In Rooster: A Field Trial Fable by Edward Pontacoloni, Tom Quinn has his heart set on studying the life of a 'field trialer' and his sights are on learning from the best. On arriving in the Wild West, he devotes his early days to training, under the guidance of Duke Arness, a champion handler and breeder of English pointers, before returning to his home in Massachusetts. When Tom rescues a pup from the cull to become his own trial dog to train, he lays his destiny before him - to participate in the American Nationals.

 

Unfortunately, when an unexpected accident puts an end to him competing personally, he focuses on breeding trial dogs under the name of Quinn Kennels. This is how Tom has a great fortune in meeting Mike and his dog, Rooster. Although not a pointer or a setter like Tom’s kennel dogs, Rooster displays a flair and a desire to become a trial dog and Tom can’t resist developing his education with his dogs and simultaneously teaching Mike the ways of a handler.
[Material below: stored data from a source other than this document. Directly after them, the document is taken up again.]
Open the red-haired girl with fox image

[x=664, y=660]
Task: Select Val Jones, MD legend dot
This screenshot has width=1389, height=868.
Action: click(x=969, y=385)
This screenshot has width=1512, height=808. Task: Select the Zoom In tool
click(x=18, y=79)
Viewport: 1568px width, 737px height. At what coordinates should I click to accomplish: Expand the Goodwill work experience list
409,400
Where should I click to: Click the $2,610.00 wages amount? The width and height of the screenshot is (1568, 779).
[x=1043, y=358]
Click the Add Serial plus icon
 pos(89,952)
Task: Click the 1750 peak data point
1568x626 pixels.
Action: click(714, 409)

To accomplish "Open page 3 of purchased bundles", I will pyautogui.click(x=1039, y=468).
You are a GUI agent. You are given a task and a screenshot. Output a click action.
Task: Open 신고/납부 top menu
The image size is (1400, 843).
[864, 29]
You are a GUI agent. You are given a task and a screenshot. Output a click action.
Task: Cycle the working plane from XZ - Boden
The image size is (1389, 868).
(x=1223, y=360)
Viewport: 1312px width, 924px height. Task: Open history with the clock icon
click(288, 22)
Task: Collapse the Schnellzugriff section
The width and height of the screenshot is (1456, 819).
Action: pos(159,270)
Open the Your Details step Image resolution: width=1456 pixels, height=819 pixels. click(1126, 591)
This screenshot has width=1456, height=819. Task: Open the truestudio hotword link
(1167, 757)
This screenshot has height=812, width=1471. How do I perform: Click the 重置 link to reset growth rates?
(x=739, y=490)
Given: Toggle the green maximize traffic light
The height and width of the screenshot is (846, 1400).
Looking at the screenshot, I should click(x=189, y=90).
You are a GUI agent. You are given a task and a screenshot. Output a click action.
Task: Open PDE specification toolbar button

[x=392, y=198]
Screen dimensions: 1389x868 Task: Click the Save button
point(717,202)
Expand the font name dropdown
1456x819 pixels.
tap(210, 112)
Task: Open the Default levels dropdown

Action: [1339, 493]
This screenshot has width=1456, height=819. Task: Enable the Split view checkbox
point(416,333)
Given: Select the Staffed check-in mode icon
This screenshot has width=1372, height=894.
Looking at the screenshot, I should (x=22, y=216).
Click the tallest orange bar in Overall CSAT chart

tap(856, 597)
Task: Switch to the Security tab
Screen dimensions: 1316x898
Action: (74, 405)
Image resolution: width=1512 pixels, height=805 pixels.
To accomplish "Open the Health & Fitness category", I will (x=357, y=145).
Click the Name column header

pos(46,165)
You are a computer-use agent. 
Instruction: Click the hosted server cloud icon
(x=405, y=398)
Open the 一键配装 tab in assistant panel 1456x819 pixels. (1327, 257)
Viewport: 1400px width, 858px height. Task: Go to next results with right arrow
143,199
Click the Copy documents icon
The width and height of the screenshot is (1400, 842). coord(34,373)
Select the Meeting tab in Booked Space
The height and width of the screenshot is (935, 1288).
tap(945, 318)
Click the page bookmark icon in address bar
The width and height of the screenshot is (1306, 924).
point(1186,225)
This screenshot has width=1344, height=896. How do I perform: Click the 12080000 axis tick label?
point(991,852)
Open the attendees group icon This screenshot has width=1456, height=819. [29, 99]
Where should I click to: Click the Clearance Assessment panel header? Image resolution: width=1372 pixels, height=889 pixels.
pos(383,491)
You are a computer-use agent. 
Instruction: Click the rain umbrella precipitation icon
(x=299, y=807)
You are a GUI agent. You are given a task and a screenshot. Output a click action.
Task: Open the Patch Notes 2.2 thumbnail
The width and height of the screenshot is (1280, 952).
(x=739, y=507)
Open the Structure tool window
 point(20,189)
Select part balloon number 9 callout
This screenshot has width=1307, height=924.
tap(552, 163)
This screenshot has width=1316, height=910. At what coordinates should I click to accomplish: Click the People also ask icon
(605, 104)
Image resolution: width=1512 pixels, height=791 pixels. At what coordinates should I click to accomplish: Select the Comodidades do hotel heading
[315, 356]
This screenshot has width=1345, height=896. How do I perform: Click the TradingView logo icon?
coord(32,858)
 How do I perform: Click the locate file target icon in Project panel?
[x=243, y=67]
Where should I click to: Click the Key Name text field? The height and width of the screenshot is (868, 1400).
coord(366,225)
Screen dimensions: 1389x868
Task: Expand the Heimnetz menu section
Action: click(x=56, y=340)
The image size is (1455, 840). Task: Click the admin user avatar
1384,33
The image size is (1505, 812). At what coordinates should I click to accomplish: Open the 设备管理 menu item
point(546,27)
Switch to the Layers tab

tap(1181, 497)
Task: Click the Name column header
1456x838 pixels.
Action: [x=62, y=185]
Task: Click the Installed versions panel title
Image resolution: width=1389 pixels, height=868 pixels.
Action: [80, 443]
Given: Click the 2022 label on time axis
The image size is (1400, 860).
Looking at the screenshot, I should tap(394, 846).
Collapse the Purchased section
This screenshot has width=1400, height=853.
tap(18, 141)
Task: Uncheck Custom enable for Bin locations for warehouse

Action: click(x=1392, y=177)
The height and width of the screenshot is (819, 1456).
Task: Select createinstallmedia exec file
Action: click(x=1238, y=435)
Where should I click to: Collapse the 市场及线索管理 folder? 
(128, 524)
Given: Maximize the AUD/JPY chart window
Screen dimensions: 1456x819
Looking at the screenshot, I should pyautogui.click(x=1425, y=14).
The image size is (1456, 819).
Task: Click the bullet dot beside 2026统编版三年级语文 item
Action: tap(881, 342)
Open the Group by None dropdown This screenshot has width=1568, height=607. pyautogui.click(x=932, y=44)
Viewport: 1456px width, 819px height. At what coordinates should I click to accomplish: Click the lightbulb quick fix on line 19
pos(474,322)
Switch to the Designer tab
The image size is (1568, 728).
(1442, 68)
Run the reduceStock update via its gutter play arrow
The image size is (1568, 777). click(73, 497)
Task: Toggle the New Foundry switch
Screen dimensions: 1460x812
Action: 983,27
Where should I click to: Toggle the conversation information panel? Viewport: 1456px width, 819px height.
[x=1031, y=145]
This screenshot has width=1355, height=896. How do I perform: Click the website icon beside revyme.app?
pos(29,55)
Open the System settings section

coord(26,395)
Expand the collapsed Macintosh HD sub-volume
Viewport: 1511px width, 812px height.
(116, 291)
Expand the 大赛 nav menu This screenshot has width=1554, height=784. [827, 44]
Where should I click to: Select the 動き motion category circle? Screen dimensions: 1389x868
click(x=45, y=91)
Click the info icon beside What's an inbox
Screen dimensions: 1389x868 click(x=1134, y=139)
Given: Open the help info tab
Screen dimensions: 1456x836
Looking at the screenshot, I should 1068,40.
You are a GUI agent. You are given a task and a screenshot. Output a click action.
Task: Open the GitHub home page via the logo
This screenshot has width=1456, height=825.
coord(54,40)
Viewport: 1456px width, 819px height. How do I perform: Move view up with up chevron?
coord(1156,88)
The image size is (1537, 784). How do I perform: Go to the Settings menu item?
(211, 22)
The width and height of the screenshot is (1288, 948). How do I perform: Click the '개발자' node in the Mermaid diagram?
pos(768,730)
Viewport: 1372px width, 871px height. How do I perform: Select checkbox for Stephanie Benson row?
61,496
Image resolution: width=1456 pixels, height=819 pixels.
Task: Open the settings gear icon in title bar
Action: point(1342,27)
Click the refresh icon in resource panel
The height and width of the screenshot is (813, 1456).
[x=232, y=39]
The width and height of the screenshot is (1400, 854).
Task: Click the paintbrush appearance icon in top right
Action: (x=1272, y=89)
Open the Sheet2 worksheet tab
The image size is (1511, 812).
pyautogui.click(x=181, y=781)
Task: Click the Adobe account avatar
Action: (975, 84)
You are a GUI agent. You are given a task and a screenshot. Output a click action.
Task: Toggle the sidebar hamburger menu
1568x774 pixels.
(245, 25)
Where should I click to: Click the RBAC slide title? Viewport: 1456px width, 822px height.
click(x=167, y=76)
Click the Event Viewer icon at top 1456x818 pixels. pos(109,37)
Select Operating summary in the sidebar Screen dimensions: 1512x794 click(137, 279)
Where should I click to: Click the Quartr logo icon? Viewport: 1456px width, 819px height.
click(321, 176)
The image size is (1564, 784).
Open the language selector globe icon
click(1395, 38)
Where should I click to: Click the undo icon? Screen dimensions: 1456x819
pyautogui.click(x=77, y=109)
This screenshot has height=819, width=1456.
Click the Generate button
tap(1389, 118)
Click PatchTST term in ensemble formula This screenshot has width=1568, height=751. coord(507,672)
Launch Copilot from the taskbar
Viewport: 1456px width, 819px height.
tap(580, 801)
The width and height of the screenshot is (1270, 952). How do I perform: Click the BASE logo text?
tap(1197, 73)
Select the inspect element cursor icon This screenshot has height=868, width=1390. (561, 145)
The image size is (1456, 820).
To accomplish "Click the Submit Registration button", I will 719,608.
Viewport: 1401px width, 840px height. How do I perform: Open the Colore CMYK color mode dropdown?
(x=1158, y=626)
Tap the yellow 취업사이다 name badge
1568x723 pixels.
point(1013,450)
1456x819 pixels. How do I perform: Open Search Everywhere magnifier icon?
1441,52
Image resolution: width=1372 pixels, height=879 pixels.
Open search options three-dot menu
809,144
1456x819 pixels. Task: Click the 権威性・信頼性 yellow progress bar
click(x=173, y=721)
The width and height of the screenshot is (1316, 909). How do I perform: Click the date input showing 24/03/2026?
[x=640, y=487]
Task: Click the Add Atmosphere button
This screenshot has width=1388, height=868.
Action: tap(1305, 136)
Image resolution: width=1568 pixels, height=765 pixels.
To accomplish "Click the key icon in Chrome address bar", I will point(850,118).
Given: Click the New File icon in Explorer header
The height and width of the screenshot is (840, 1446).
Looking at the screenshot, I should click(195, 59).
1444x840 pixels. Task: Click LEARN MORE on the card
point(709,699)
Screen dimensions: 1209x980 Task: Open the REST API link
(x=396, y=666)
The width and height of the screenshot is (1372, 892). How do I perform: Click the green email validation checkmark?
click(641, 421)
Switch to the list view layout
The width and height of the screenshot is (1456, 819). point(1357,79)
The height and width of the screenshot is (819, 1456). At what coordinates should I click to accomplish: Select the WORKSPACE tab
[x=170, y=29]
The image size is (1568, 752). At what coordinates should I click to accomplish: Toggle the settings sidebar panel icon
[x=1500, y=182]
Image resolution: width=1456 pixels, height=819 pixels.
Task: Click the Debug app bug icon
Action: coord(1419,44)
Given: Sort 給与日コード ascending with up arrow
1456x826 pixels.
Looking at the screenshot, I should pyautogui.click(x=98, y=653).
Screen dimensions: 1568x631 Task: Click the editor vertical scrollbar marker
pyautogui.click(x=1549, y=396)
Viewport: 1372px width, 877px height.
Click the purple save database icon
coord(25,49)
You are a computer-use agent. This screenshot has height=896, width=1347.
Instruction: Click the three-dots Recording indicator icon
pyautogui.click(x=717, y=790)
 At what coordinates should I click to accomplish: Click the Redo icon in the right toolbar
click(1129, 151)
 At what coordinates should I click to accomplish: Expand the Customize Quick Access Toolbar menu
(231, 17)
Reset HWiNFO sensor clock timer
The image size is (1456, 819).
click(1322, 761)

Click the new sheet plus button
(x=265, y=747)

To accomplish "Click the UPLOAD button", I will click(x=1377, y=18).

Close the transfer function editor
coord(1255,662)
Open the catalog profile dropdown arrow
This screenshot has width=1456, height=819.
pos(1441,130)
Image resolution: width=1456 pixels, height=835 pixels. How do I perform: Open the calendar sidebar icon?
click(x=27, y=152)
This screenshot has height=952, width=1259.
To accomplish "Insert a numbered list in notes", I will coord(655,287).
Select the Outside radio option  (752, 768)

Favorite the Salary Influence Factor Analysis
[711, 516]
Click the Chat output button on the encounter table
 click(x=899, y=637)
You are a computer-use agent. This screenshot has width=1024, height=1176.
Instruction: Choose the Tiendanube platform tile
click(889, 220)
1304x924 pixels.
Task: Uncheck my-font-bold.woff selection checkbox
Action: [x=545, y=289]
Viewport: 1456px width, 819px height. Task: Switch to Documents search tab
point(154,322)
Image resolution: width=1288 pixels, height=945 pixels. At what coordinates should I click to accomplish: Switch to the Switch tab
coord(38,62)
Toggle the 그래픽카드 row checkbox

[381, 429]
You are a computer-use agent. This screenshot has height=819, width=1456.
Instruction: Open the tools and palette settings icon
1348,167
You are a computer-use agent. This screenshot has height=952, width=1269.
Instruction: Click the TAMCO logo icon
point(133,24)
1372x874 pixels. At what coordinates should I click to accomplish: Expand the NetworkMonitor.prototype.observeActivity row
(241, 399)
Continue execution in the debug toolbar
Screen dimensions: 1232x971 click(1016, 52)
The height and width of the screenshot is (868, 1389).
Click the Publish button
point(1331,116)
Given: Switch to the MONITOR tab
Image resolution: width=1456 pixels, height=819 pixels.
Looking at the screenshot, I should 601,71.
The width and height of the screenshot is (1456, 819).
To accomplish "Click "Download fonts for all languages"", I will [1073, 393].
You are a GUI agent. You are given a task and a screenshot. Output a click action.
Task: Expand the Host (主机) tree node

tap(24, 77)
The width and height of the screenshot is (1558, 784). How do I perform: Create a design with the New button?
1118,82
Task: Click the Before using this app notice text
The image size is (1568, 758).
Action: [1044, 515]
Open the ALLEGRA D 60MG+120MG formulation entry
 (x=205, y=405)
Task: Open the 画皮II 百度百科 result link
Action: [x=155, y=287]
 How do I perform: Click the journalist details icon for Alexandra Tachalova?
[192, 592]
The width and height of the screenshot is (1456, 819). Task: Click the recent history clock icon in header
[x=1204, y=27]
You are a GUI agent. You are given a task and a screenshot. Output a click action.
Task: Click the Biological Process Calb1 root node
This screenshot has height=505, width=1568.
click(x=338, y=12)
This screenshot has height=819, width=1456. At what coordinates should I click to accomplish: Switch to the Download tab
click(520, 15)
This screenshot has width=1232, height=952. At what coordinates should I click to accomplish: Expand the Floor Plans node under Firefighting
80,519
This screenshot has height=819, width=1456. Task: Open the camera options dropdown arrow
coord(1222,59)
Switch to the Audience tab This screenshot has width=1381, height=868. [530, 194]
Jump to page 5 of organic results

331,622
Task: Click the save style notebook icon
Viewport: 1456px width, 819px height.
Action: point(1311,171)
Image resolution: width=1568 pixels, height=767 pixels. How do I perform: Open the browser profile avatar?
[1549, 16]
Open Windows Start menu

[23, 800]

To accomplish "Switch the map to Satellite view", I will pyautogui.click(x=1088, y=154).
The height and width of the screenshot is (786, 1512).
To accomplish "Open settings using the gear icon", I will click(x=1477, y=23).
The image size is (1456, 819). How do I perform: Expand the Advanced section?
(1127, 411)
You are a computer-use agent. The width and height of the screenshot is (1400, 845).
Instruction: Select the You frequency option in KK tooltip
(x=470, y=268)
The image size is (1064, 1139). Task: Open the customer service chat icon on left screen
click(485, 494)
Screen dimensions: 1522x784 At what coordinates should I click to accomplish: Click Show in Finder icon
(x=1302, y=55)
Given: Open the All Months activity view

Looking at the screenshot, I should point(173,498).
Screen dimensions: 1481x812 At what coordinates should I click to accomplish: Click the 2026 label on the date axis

Will Rooster succeed and gain a place in the trials? Does he have what it takes to stand against one of the most ruthless dogs? Or will they refuse him entry, due to his lack of breeding? Read the book to discover more!

 

I initially wanted to read this book because I was drawn to the cover; as a huge dog lover, my heart leapt! On perusing the description, I became further intrigued. All I needed was to read the wonderfully penned introduction, and I was hooked. Drawn not only to the beautifully descriptive writing style but also as my family have a rescued pointer (albeit a French pointer), I can relate to the physical aspects of the dogs when they 'come to point'. As soon as I discovered Rooster in the story, I sensed a tangible undercurrent that sent tingles through me for what was to come - would he or wouldn’t he succeed?

 

Edward Pontacoloni has created a wonderful piece of fiction that makes your heart overflow. It’s such a feel-good read. Rooster is one of those books that remains with you when you have finished the read with a contented sigh. It is more than a book featuring dog trials, it’s a sense of rooting for the underdog (literally). In between the pages, the reader explores a snippet of fantasy, a sense of the unknown, and the hope that magic exists in this world to move things along the rightful path.

 

My favourite part of the book is difficult to choose, but I particularly liked the added touch at the end of certain chapters. It comes in the form of a discussion between the narrator and the reader as if the story is being narrated to you, only you, seated in front of a fire with a warm drink. I also appreciated the images included that evoke realism in the tale. There are no negative aspects to address.

 

Edward Pontacoloni has a keen sense for a plot, characterization and storytelling. With a story that actively engages the reader, including the narration of the animals, it builds up to a satisfying answer to the primary questions. The book is well written, with just a few grammatical errors. It seems professionally edited.

 

A satisfying short story, I gladly rate it 4 out of 4 stars.

 

I recommend this book for animal lovers and readers who enjoy a touch of the fantastic.